The problem is that I cannot make this argument without both falling into the trap of transference that you identified and without falling into the trap I describe in this post [was that point profound enough to justify moving on to the cheese course?]
Ha!
Posted by: Julian | May 15, 2006 at 05:39 PM
Thanks Virgil, Thanks Julian. Julian, I was wondering about the face aspect as well. On one hand, it seems inseparable. Yet, on another, we clearly separate face and voice: blogging we might put a picture with the word that we type. We talk on the phone. Funny results are achieved on television when the wrong voice is put with the wrong face. Looking at our lovers we may want them just to shut up. Or, conversely, we may want them to, well, converse. So, face and voice are linked, and perhaps in thinking about these links and their limits we might get some place.

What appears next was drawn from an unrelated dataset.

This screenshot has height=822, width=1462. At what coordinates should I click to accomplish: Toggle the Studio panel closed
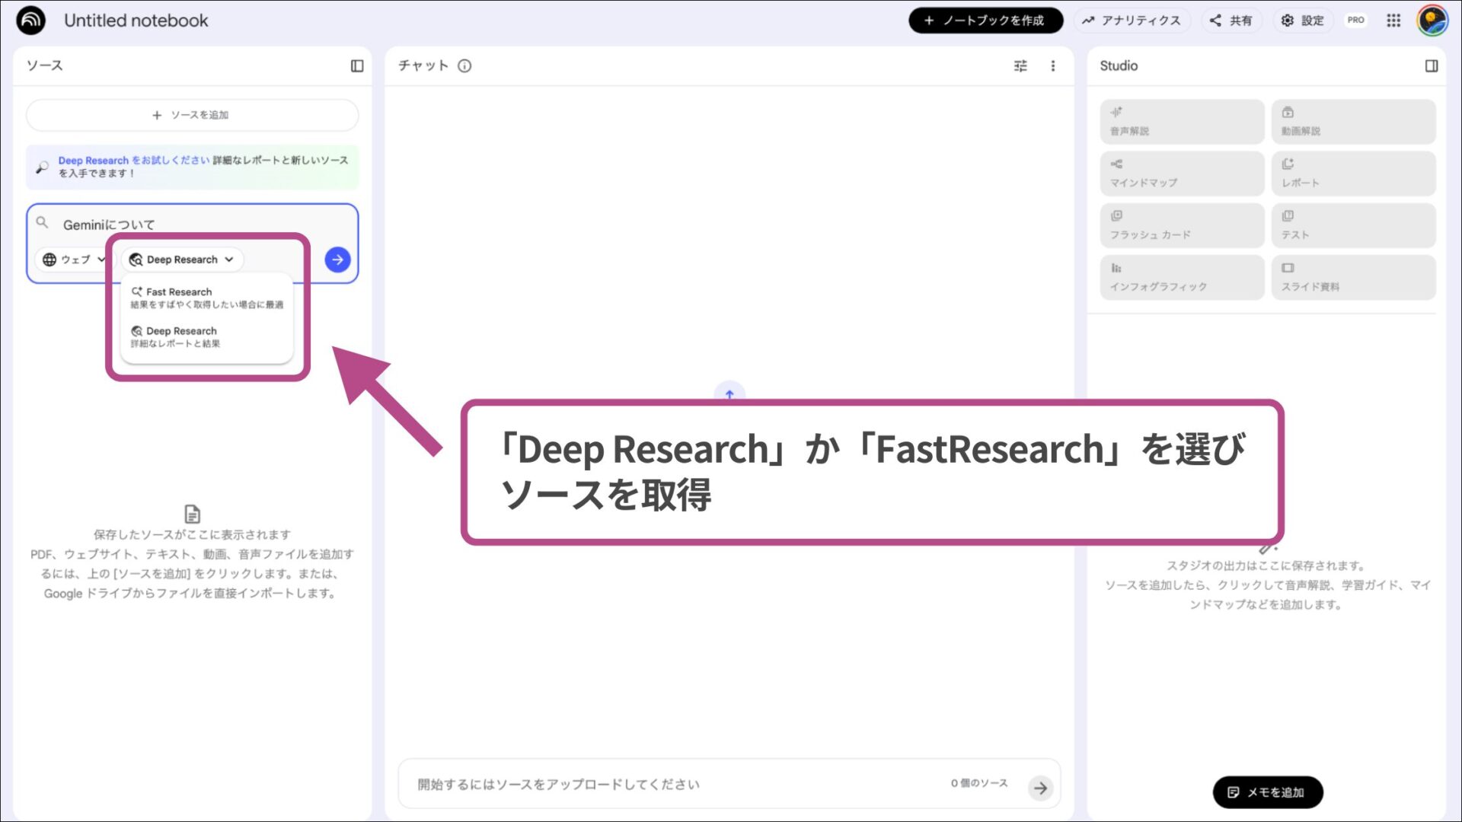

You are likely right about transference being more common when people frequent the same blogs. And, I am embarassed to admit, but you are likely also right about the disappointed ideal lurking underneath my post. It is so odd to me, although it shouldn't be, conversations are rarely what one would have them be. And, it seems that my phrasing suggests why: conversations are not matters that 'one' would 'have'--they unfold and take place and often in predictable, unfortunately seemingly unavoidable ways.
Posted by: Jodi | May 15, 2006 at 07:09 PM
Indeed,
On the phone, why do adolescents love it so? Like a blog it offers communication without vulnerability and with the possibility of transference. Ditto the internet.
Levinas would say that there is a huge difference between the face as an object (in a photo, say) and the face-to-face. Even videophones do not work as one does not look into the other's eyes but at one's monitor - hence one can only see the other's face as an object. One "notices the color of his/her eyes" and thus it is not a face-to-face in his terms.
But perhaps the entire endeavor of "political" discussion is doomed to get no further - except in Arendt's sense of action (a very non-Marxist sense). We are all bound up by our transferential desires and that, perhaps, is the game that the internet never escapes. That only would be to make it all too human.
Why did we never take Arendt more seriously on this?